Crate pschema_rs
source ·Expand description
pschema-rs
pschema-rs
is a Rust library that provides a Pregel-based schema validation algorithm for generating subsets of data
from Wikidata. It is designed to be efficient, scalable, and easy to use, making it suitable for a wide range of applications
that involve processing large amounts of data from Wikidata.
Features
-
Pregel-based schema validation:
pschema-rs
uses the Pregel model, a graph-based computation model, to perform schema validation on Wikidata entities. This allows for efficient and scalable processing of large datasets. -
Rust implementation:
pschema-rs
is implemented in Rust, a systems programming language known for its performance, memory safety, and concurrency features. This ensures that the library is fast, reliable, and safe to use. -
Wikidata subset generation:
pschema-rs
provides functionality to generate subsets of data from Wikidata based on schema validation rules. This allows users to filter and extract relevant data from Wikidata based on their specific requirements. -
Customizable validation rules:
pschema-rs
allows users to define their own validation rules using a simple and flexible syntax. This makes it easy to customize the schema validation process according to the specific needs of a given application. -
Easy-to-use API:
pschema-rs
provides a user-friendly API that makes it easy to integrate the library into any Rust project. The API provides a high-level interface for performing schema validation and generating Wikidata subsets, with comprehensive documentation and examples to help users get started quickly.
Installation
To use pschema-rs
in your Rust project, you can add it as a dependency in your Cargo.toml
file:
[dependencies]
pschema = "0.0.2"
Usage
Here’s an example of how you can use pschema-rs
to perform schema validation and generate a subset of data from Wikidata:
use pregel_rs::graph_frame::GraphFrame;
use pschema_rs::backends::duckdb::DuckDB;
use pschema_rs::backends::Backend;
use pschema_rs::pschema::PSchema;
use pschema_rs::shape::shex::Shape;
use pschema_rs::shape::shex::TripleConstraint;
use wikidata_rs::id::Id;
fn main() -> Result<(), String> {
// Define validation rules
let start = Shape::TripleConstraint(TripleConstraint::new(
1,
Id::from("P31").into(),
Id::from("Q515").into(),
));
// Load Wikidata entities
let edges = DuckDB::import("./examples/from_duckdb/3000lines.duckdb")?;
// Perform schema validation
match GraphFrame::from_edges(edges) {
Ok(graph) => match PSchema::new(start).validate(graph) {
Ok(result) => {
println!("Schema validation result:");
println!("{:?}", result);
Ok(())
}
Err(error) => Err(error.to_string()),
},
Err(error) => Err(format!("Cannot create a GraphFrame: {}", error)),
}
}
For more information on how to define validation rules, load entities from Wikidata, and process subsets of data, refer to the documentation.
Related projects
- wdsub is an application for generating Wikidata subsets written in Scala.

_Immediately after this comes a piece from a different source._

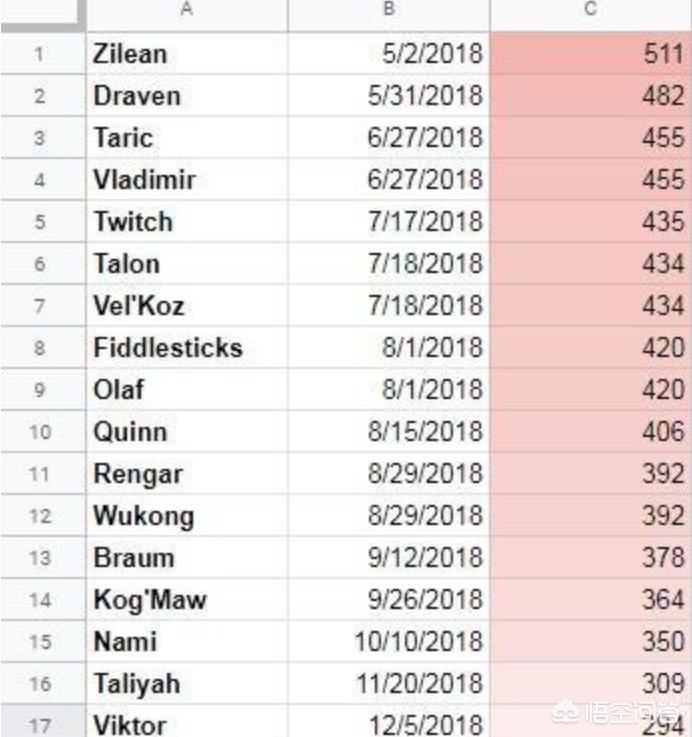Click the 9/12/2018 date cell
The image size is (692, 737).
click(x=389, y=558)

- pschema is a Scala-based library which is equivalent to this.
License
Copyright © 2023 Ángel Iglesias Préstamo (angel.iglesias.prestamo@gmail.com)

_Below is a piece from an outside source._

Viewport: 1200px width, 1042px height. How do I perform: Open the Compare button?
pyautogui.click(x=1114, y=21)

This program is free software: you can redistribute it and/or modify it under the terms of the GNU General Public License as published by the Free Software Foundation, either version 3 of the License, or (at your option) any later version.
This program is distributed in the hope that it will be useful, but WITHOUT ANY WARRANTY; without even the implied warranty of MERCHANTABILITY or FITNESS FOR A PARTICULAR PURPOSE. See the GNU General Public License for more details.

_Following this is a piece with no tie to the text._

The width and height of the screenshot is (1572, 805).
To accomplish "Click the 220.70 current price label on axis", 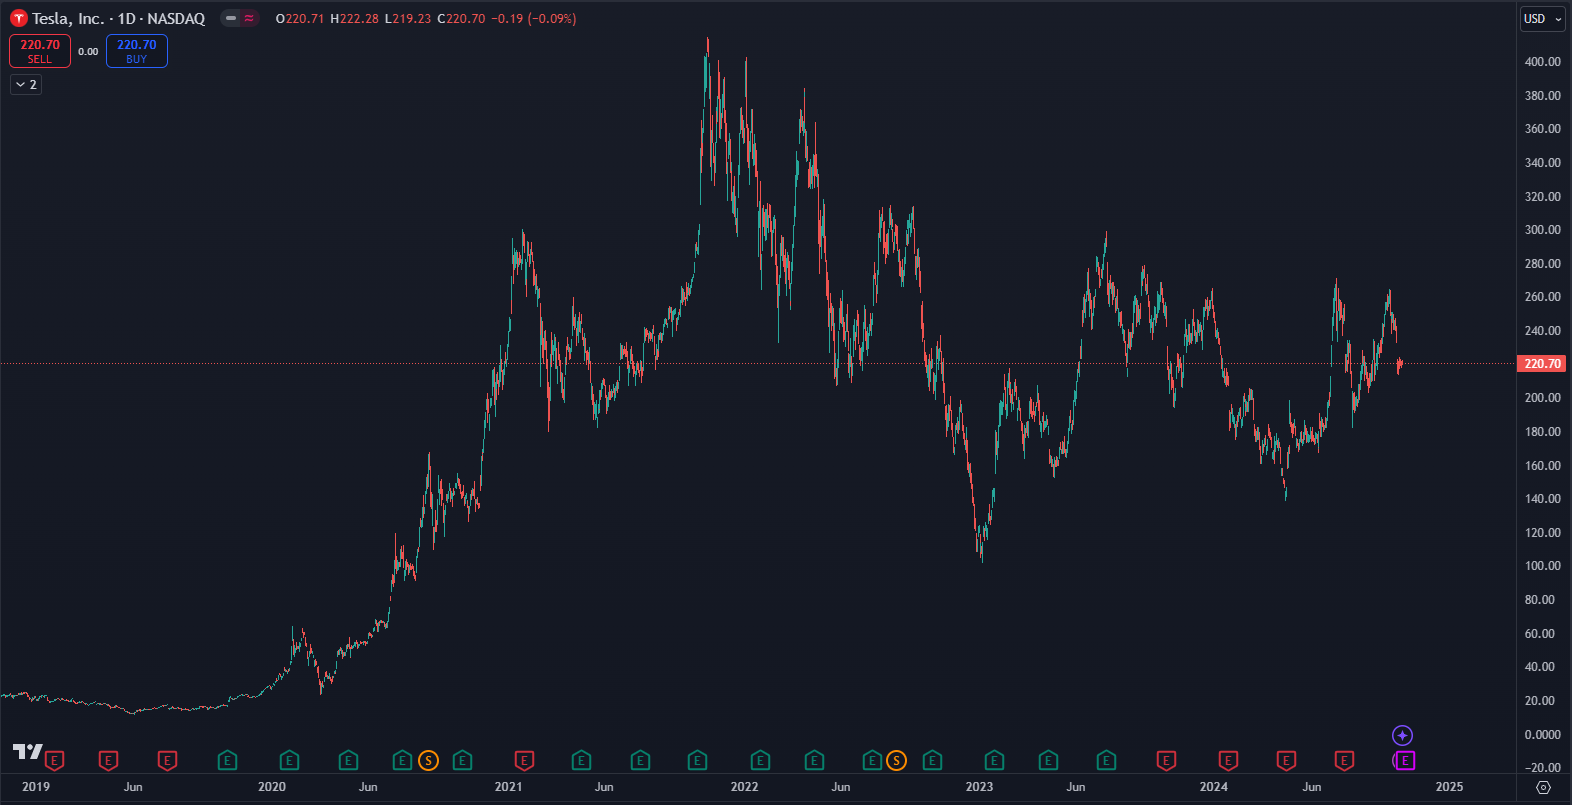I will (1541, 364).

You should have received a copy of the GNU General Public License along with this program. If not, see https://www.gnu.org/licenses/.
By contributing to this project, you agree to release your contributions under the same license.
Modules
pub mod backends;
is creating a public module namedbackends
. This module contains code related to different backends or databases that the program can use to store and retrieve data.pub mod pschema;
is creating a public module namedpschema
. This module contains code related to creating knowledge graphs from Wikibase data.pub mod shape;
is creating a public module namedshape
. This module contains code related to defining and manipulating shapes or structures of data in the codebase.pub mod utils;
is creating a public module namedutils
. This module contains utility functions and helper code that can be used throughout the codebase.